Why Did Walgreens Stock Rise 20%?
- Walgreens reported a revenue of $37.5 billion for Q4 2024, surpassing analysts' expectations of $34.9 billion.
- The company experienced a 6% increase in revenues, mainly attributed to its U.S. Retail Pharmacy segment, and adjusted earnings were $0.39 per share.
- Following these results, Walgreens' stock surged over 20%, indicating strong investor confidence and optimism for future growth.

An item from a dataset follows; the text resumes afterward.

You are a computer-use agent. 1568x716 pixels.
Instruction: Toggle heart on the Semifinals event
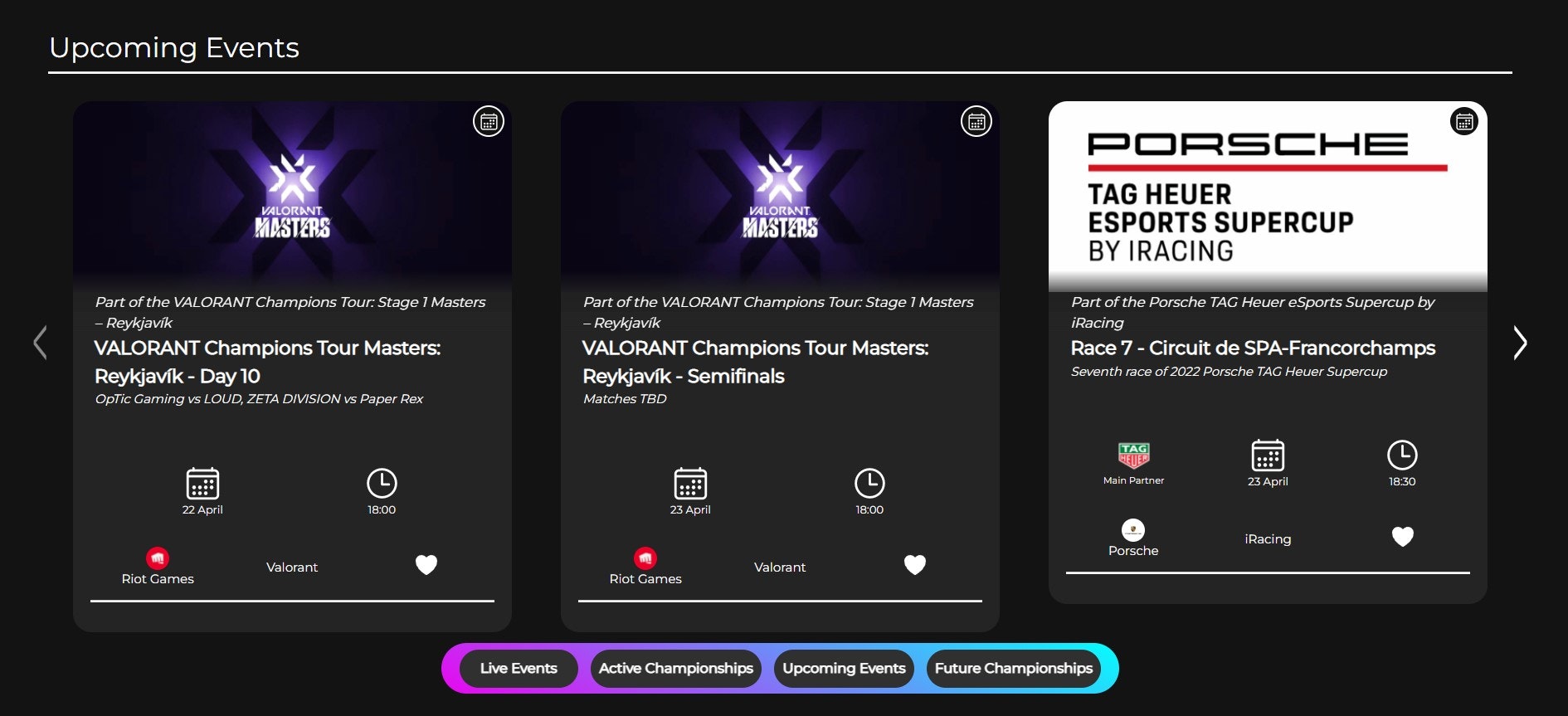coord(914,565)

In the United States, Walgreens reported its fourth-quarter fiscal 2024 results, showcasing strong financial performance. The company achieved revenue of $37.5 billion, which surpassed analysts' expectations of $34.9 billion, indicating a 6% year-over-year growth driven largely by its U.S. Retail Pharmacy operations. Adjusted earnings reached $0.39 per share, slightly above projections, while fiscal 2025 outlook estimates aligned with consensus, promoting investor confidence. Walgreens’ U.S. Retail Pharmacy segment grew 6.5% to $29.5 billion, with international sales also increasing by 3.2% to $6.0 billion. The U.S. Healthcare business recorded a notable 7.1% rise, bringing in $2.1 billion. Despite these gains, adjusted earnings per share were lower compared to the previous year’s $0.67, reflecting ongoing challenges in the sector. Looking ahead, Walgreens forecasts total sales for its next fiscal year to be between $147 and $151 billion and expects adjusted earnings between $1.40 and $1.80, which reassures analysts and investors alike. The announcement of closing 500 stores in 2025 is anticipated to streamline operations and enhance the company’s overall margin profile. Ultimately, the stock surged over 20% following the report, reflecting optimism about the company’s growth trajectory, though the stock's long-term performance remains inconsistent compared to market averages.